ガイアの夜明け【 コロナショックを乗り切る!“ニッポンの宿”水面下の闘い 】を見て思った話

2020年5月7日(木)

5月5日火曜日に放送された、ガイアの夜明け「 コロナショックを乗り切る!“ニッポンの宿”水面下の闘い 」は非常に見ごたえがありました。

各地のホテル・旅館を襲ったコロナ禍で休業が続出する宿泊施設の様子と、新たな挑戦を追うドキュメンタリーです。京都、新潟越後湯沢などの旅館の窮状と様々な試みも興味深かったのですが、何よりも勉強になったのが星野リゾートグループの今後の施策。

星野リゾート代表取締役社長・星野氏は、

「観光産業を30年見ていて、危機は10年に1度やってくる」
「こういう時こそ経営の力を発揮しなくてはならない。悲しい気持ちになっている場合じゃない」

と気を吐き続け、予約客のキャンセルが相次ぐ中、いかに危機を乗り切るのかの指針を示します。

まず、そもそものマーケット規模の説明から。2019年の訪日外国人による旅行消費額が4.5兆円なのに対し、日本人の国内旅行消費額は20.5兆円と4.6倍の規模。

国境を越えた旅行が現実不可能であるため、まずこの4.8兆円のマーケットはここ1~2年は狙う事はできない。だが、一方で、日本人も海外にいけないため、海外旅行の旅行消費額が1.1兆円のうち、ある程度は海外旅行をあきらめた層が国内旅行にシフトする可能性があり、旅行業界トータルで考えると、訪日外国人がゼロになっても、そこまで大きい影響とは考えていない、とのこと。

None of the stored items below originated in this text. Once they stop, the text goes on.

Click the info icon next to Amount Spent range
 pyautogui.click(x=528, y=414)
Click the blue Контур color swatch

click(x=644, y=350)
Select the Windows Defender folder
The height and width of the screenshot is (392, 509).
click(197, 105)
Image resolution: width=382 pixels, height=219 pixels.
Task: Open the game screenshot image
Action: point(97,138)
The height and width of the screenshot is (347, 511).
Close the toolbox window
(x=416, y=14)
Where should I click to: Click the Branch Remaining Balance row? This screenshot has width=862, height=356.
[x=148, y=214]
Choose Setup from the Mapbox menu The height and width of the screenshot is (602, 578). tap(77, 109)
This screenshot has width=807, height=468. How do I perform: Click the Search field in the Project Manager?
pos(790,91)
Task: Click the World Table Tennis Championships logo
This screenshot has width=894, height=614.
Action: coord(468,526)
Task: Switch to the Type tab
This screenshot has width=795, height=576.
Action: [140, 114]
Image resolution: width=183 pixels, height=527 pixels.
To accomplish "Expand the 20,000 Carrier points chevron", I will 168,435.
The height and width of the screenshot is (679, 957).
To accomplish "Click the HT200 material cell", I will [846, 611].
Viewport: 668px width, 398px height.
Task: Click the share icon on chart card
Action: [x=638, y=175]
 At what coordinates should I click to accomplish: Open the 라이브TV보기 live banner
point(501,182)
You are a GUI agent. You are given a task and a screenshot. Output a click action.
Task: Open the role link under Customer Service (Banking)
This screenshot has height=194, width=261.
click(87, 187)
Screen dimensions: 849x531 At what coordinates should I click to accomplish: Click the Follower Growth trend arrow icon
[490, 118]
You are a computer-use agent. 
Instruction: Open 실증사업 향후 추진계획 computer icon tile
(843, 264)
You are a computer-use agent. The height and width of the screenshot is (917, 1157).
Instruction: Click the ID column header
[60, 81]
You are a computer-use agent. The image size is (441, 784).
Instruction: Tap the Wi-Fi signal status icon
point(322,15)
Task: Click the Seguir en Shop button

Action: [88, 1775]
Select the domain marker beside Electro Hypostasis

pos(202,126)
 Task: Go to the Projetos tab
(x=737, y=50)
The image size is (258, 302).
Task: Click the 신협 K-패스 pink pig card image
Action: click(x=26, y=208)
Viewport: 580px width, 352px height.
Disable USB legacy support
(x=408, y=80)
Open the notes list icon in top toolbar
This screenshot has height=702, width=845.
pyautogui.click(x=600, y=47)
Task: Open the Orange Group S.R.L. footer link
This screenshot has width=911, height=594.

これは、インバウンド一辺倒にしていた、もしくは結果的になってしまっていた宿泊施設や観光事業者には耳が痛い話です。以前から一本足打法(インバウンドの売上比率が高い状態)のリスクは言われ続けていましたが、こんな形で足元の弱さが露呈するとは僕も含めて思ってもいなかったでした。

また、国内マーケットについてもホテルまで30分圏内の近場のお客様を主要ターゲットに、いかに三密を避けて、安心安全な宿泊サービスを提供するのか、細部までこだわり続ける姿にさすがだなあ、と。

近隣のお客様にはタクシーでの送迎でまずは人との接触を減らす、チェックインも各部屋で対応し他のお客様との接触を減らし、お食事も各部屋で提供、スタッフが食事の準備で器などに触れる回数も極力減らす、そして、お客様との会話も安全面を考えてミニマムに、という徹底した気配り。

「おもてなし」に代表される、そもそもの日本のホテルサービスの在り方を考えると信じられない内容なのですが、コロナ渦の最中、またポストコロナの時代を考えるとこれが宿泊客にとっては最良のサービス、ということでしょうか。

他の宿泊施設もいろんな施策を立てていると思うのですが、お客様ファーストであるべきホテルのプライドとホテル自身の生き残りを賭けて、この短期間で新施策に打って出るスピード感は多いに学ばなければ。